• **GIVEN TASK**:
Please pick out every line in the records below that contains the word "toolbar", and copy each of those lines in full.

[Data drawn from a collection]
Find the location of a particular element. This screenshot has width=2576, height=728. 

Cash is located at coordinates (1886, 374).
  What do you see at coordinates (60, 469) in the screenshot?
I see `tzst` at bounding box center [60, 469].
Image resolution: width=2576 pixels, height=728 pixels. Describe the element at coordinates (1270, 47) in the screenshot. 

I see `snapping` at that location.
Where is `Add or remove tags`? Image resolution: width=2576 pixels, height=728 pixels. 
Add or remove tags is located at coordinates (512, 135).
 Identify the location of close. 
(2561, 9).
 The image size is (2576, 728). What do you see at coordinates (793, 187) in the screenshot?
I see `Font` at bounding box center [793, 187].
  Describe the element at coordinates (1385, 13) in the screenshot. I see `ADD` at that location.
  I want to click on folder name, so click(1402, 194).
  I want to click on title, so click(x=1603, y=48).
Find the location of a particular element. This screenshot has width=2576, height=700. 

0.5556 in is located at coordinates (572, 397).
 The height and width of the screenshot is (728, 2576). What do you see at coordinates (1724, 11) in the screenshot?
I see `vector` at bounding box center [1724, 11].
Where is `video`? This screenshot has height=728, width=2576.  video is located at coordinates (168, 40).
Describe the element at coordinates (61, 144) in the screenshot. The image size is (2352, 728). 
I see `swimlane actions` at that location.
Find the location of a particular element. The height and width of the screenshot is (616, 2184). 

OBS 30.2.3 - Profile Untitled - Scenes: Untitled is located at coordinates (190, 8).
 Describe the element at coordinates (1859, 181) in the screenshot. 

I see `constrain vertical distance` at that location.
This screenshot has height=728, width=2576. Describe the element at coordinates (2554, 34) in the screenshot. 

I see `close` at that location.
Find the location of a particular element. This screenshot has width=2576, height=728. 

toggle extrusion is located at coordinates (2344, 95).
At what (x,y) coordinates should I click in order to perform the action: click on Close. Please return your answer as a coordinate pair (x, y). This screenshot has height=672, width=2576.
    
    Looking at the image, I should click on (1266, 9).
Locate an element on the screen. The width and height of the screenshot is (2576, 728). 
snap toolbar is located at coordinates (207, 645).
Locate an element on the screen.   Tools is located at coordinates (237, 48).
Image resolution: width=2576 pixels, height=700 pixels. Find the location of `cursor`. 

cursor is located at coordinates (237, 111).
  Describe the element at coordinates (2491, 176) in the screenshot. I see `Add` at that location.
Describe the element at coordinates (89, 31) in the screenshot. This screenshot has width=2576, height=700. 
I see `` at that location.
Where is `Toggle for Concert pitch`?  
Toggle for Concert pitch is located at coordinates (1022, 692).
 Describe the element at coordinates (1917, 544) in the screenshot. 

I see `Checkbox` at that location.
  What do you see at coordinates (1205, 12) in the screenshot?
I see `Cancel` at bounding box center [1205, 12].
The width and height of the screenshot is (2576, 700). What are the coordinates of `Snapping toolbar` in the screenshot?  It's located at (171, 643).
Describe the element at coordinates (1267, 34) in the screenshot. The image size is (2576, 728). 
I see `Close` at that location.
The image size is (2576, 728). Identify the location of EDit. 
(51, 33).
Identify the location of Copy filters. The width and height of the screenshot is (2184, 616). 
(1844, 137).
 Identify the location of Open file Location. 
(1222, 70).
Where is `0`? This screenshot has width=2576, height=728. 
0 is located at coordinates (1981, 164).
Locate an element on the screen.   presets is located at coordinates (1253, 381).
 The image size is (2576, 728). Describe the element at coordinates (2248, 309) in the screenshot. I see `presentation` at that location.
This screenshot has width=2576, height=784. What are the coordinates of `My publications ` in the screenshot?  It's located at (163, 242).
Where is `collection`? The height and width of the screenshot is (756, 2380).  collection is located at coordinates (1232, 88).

• **SOLUTION TO THIS EXERCISE**:
snap toolbar is located at coordinates (207, 645).
The width and height of the screenshot is (2576, 700). What are the coordinates of `Snapping toolbar` in the screenshot?  It's located at (171, 643).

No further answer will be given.